Radiation therapy is a mainstay in the arsenal of treatments to fight cancer. But it can take several weeks of treatment before doctors know whether it’s working, and in some patients the therapy isn’t effective at all.

A new Johns Hopkins study offers the promise of using noninvasive methods of examining changes in cancerous tumors to determine whether they’ll respond to radiation treatment before treatment even begins. The findings can potentially help identify subsets of patients who are best suited for radiation treatment, thereby reducing medical overtreatment and helping some patients avoid the adverse effects of radiation.

“If we knew in advance that the patient’s tumor is resistant, appropriate changes to the treatment plan, such as escalation of radiation doses, can be implemented. On the other hand, if a tumor is found to be more sensitive, the dose may be adjusted to a level that would still control the tumor but greatly reduce the risk of normal tissue complications,” says biomedical engineer Ishan Barman, senior author of the study, which was published in Cancer Research.

- MATERIAL SHOWN:
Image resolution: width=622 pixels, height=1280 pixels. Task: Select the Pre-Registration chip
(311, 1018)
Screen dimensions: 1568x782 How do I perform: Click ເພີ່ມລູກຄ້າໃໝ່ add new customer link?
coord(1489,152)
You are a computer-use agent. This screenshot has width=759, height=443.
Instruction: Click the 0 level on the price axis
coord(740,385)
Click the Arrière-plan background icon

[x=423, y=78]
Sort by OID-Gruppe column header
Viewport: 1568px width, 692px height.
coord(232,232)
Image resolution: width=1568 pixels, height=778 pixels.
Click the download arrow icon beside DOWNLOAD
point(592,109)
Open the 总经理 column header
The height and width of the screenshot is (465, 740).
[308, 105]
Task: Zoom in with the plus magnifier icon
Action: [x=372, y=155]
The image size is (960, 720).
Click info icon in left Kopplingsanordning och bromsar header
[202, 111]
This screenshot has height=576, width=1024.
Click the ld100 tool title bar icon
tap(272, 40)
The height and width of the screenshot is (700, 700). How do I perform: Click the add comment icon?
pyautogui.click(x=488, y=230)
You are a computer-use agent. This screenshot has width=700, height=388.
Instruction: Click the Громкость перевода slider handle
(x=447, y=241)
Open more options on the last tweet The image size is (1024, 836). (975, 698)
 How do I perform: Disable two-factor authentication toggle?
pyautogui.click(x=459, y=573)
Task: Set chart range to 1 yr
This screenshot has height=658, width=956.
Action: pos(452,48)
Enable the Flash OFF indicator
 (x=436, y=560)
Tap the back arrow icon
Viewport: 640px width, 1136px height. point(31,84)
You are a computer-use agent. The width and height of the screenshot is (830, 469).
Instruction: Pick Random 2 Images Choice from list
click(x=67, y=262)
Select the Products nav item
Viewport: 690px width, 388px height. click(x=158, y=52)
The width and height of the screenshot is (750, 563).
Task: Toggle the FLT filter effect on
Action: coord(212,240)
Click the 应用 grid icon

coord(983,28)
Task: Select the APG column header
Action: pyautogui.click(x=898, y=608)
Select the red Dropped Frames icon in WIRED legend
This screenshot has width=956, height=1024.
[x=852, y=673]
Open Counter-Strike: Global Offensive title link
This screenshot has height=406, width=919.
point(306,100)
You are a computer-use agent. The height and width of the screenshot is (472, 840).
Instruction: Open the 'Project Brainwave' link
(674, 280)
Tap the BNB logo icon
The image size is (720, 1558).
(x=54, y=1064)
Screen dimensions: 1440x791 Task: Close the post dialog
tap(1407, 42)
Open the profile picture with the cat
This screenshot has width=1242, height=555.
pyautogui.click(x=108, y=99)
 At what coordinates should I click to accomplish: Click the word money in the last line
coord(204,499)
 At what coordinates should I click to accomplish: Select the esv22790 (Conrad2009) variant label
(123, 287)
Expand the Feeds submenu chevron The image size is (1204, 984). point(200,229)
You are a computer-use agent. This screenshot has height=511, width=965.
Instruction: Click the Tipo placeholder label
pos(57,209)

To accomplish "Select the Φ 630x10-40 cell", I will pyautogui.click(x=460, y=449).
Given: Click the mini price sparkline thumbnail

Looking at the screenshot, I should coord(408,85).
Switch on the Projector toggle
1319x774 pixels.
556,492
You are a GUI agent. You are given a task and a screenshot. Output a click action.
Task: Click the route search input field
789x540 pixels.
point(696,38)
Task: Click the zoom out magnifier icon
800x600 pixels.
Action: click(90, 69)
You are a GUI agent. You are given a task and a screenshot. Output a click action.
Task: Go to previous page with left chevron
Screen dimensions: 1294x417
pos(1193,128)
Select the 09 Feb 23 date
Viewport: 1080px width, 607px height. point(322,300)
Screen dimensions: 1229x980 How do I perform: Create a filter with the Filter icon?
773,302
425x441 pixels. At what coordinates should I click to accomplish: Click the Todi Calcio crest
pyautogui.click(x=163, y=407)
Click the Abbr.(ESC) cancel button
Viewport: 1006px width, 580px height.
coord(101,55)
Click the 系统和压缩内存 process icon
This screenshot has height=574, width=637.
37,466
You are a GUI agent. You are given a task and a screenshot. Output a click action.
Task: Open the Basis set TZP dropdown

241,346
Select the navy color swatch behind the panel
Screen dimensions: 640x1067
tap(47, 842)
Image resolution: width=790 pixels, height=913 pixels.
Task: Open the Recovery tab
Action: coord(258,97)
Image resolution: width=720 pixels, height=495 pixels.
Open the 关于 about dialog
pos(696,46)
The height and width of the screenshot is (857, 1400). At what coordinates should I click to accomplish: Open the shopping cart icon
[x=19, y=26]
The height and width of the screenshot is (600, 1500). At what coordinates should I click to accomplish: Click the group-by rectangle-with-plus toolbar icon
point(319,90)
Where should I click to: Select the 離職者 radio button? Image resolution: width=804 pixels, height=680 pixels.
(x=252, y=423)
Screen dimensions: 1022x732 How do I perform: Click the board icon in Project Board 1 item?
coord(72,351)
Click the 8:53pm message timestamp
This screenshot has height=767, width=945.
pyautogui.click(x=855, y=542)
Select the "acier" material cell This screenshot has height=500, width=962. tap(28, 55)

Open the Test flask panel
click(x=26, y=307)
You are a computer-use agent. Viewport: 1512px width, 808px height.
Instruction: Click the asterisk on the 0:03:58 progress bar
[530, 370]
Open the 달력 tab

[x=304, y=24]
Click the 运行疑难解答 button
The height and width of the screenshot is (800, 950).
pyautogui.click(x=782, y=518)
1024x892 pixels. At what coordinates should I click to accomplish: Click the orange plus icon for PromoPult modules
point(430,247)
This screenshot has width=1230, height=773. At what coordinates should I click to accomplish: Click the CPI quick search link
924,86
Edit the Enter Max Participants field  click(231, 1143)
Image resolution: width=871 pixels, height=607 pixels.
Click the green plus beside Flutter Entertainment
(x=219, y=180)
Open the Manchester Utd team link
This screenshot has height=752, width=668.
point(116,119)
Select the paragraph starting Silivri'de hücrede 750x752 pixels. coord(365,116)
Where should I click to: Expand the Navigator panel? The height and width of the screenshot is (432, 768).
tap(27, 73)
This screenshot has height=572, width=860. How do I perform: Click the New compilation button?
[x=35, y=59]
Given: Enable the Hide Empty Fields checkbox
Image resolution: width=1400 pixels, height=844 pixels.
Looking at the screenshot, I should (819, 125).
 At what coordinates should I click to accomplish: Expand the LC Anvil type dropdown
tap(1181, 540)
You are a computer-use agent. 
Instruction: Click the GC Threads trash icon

- WORK ITEM A: According to the radiation therapy excerpt, in which journal was the study published?
- WORK ITEM B: Transcribe the part of the radiation therapy excerpt starting at "Radiation therapy is" and ending at "effects of radiation.".
- WORK ITEM C: Condense the paragraph of the radiation therapy excerpt that begins "A new Johns Hopkins study" into a shorter version that keeps its main facts.

- YOUR SOLUTION A: Cancer Research

- YOUR SOLUTION B:
Radiation therapy is a mainstay in the arsenal of treatments to fight cancer. But it can take several weeks of treatment before doctors know whether it’s working, and in some patients the therapy isn’t effective at all.

A new Johns Hopkins study offers the promise of using noninvasive methods of examining changes in cancerous tumors to determine whether they’ll respond to radiation treatment before treatment even begins. The findings can potentially help identify subsets of patients who are best suited for radiation treatment, thereby reducing medical overtreatment and helping some patients avoid the adverse effects of radiation.

- YOUR SOLUTION C: A Johns Hopkins study suggests that noninvasive examination of changes in cancerous tumors could show, before treatment begins, whether they will respond to radiation. This could help identify the patients best suited for radiation, reducing overtreatment and sparing some patients its adverse effects.